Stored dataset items

———

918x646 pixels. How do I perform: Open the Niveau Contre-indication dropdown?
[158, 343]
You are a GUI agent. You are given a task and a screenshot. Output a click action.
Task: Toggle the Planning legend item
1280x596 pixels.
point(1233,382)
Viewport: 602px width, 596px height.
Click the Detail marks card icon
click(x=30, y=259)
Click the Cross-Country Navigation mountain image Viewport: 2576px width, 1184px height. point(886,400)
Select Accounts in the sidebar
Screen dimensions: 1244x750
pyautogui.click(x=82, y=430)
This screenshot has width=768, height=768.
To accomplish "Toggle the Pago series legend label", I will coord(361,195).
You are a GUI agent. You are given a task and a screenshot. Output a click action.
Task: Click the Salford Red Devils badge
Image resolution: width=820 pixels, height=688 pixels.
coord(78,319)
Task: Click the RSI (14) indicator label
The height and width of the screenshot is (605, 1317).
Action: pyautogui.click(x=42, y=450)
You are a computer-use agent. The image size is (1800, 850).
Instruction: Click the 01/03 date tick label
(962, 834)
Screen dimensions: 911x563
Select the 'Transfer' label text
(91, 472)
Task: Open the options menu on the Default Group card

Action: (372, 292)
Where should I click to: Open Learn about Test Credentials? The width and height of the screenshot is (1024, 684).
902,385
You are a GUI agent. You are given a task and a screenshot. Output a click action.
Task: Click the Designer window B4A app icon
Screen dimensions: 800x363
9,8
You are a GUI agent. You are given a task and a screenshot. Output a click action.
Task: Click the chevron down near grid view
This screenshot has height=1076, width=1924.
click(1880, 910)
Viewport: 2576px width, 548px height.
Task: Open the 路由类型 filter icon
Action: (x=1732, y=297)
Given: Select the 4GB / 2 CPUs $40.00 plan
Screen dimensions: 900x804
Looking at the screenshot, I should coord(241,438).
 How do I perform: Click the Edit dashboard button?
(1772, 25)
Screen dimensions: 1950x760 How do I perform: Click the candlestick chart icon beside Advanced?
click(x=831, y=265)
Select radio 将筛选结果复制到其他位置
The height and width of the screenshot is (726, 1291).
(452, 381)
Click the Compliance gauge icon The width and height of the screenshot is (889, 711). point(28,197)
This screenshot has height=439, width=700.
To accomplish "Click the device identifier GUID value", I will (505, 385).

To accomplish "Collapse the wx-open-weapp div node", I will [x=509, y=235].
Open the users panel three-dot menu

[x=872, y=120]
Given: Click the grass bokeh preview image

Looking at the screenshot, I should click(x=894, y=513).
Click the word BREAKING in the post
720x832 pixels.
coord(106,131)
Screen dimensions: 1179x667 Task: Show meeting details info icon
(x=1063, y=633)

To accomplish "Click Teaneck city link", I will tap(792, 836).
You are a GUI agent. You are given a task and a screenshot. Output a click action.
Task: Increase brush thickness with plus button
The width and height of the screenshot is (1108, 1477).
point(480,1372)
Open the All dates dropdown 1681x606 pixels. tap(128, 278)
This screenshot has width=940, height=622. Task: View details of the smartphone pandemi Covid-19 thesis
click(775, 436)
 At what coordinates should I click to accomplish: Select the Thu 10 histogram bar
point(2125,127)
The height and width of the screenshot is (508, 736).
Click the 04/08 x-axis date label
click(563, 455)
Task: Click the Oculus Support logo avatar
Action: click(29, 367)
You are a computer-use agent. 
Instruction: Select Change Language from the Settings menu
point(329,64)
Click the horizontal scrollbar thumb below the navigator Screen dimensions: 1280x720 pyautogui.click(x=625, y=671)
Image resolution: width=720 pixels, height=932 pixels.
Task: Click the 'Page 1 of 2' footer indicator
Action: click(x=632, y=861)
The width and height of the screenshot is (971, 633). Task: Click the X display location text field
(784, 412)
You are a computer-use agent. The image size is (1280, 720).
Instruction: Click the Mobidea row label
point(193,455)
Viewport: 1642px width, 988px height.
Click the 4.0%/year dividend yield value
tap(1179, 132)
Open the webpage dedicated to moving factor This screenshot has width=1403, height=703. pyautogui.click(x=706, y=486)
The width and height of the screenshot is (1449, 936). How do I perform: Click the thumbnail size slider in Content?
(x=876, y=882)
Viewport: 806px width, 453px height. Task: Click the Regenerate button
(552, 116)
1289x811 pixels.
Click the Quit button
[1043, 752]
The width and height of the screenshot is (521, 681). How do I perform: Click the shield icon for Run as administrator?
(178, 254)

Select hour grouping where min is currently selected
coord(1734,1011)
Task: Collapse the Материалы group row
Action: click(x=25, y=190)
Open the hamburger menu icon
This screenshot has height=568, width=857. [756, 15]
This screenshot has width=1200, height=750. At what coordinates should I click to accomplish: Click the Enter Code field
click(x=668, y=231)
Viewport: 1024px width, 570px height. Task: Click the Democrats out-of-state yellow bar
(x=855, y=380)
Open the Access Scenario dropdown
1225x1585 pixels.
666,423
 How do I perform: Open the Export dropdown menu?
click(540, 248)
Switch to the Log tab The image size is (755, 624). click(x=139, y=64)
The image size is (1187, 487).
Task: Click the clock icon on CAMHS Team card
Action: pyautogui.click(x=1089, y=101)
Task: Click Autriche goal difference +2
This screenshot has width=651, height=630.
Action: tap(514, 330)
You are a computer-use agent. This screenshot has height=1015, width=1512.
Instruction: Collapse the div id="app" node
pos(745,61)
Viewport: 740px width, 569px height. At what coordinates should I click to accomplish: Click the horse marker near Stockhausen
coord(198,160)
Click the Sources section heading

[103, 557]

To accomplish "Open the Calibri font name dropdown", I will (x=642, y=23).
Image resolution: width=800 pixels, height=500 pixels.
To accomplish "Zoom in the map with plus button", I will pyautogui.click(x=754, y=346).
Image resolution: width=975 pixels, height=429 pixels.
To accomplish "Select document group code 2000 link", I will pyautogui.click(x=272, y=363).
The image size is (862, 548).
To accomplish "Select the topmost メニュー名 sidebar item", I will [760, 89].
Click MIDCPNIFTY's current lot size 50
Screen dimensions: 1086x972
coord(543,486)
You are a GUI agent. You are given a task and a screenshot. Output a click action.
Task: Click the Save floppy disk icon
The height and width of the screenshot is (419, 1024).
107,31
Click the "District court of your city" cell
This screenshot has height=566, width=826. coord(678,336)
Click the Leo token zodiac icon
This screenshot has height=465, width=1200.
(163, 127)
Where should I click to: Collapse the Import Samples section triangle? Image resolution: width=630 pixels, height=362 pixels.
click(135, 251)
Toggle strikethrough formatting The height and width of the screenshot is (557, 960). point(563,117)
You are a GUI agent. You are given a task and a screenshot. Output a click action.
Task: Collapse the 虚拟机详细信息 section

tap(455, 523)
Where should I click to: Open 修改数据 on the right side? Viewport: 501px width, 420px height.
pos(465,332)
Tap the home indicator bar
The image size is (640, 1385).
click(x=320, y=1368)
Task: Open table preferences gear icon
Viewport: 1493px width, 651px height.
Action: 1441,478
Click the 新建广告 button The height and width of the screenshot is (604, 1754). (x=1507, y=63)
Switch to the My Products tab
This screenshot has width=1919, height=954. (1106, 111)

———

Look over the entries for "with", then copy every line that includes that string.

● Result of the exercise:
Task: Increase brush thickness with plus button
To accomplish "Zoom in the map with plus button", I will pyautogui.click(x=754, y=346).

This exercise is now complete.